Algún aprendizaje debe haber con lo ocurrido. Debemos apelar a una profunda reflexión colectiva. El chavismo ha logrado despertar el lado oscuro de la sociedad venezolana. El odio está de fiesta en el país. Neutralizados los medios de comunicación, las redes sociales se han convertido en la única ventana de información. A su vez, las redes han permitido que todo el mundo se convierta en reportero de la realidad y han democratizado la opinión a dimensiones planetarias. Eso tiene sus ventajas y, obviamente, sus bemoles.
Lamentablemente, muchas veces se opina como quien dispara un arma desde la cintura. Sin la más mínima pausa reflexiva. Sin aquilatar las ideas. Sin esperar que los hechos destilen su propia sintaxis. Hay un ansia enfermiza por ser el primero en opinar. Por pegarla del techo con una frase que pulverice las redes y gane muchos “likes” y “Rts”. A eso se le debe agregar –una vez más- el eficaz trabajo comunicacional del régimen, experto en sembrar matrices de opinión confusas, que enrarecen donde les conviene, que enturbian el ánimo y dislocan nuestra lectura de los hechos. Ya ningún evento es visto desde un nicho de mínima objetividad. En la multitud de tuits que cada noticia genera, los juicios más radicales, los más escandalosos o hirientes, ganan el rating de la comarca 2.0. Y si alguna figura pública escribe un desatino, inmediatamente se activa el paredón de fusilamiento. No importa que haya expresado un pensamiento que habitaba la mente de no pocos venezolanos. No importa que haya sido una figura amada por la sociedad. En un chasquido pasará a ser vapuleado sin misericordia. Es parte de la fiesta del odio. En las redes también sangra el país.
El lunes 15 de enero ocurrió algo en nuestro país que quedará inscrito en la memoria de todos. Una masacre pública con un desmesurado uso de armas letales. La brutal exterminación de un grupo de venezolanos que optaron por una vía de rebelión, discutible, sin duda, pero dictada por una genuina preocupación ante la bota horrida de la dictadura.
Los que nunca creyeron en Oscar Pérez lo hicieron porque ciertos hechos les parecían inverosímiles. Pero ahí está la nuez del problema. Va siendo hora de asumir que desde hace 19 años -en Venezuela- la realidad se volvió extraña, anormal, delirante, sobreactuada.
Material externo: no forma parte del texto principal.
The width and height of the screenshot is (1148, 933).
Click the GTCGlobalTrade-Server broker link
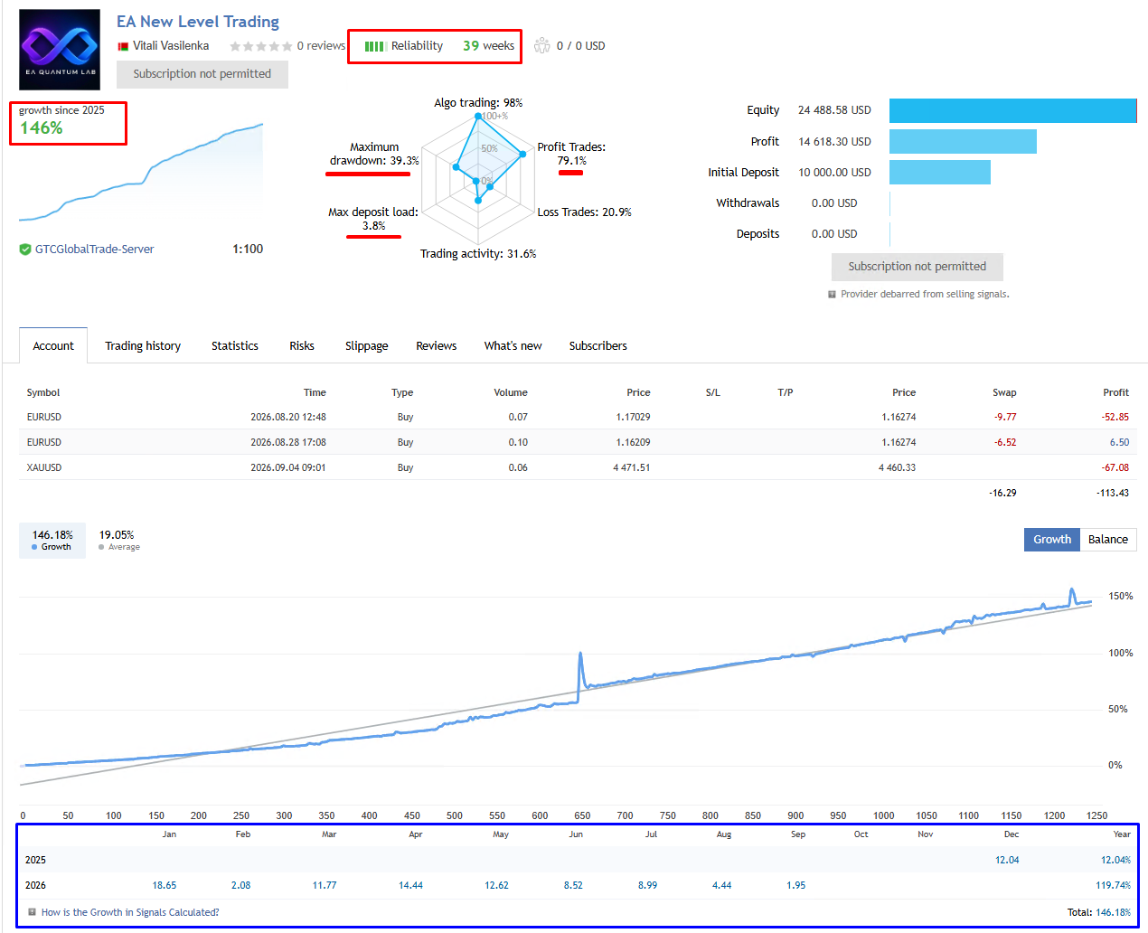coord(95,250)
Desde entonces, nada nos debe extrañar. Pero son muchas las cosas que nos deben preocupar como sociedad. Para salir del lodazal donde estamos, debemos exigirnos a nosotros mismos una revisión profunda, debemos domesticar el odio que nos han inoculado luego de tanta humillación y agravio. Canalizarlo, procesarlo, convertirlo en una forma de redención.
El país hoy es sangre. Sangre derramada. Y esa larga mancha de odio que se ha expandido en el mapa nos ha atrapado. Ya basta. No podemos más. Es suficiente. No nos cabe más dolor.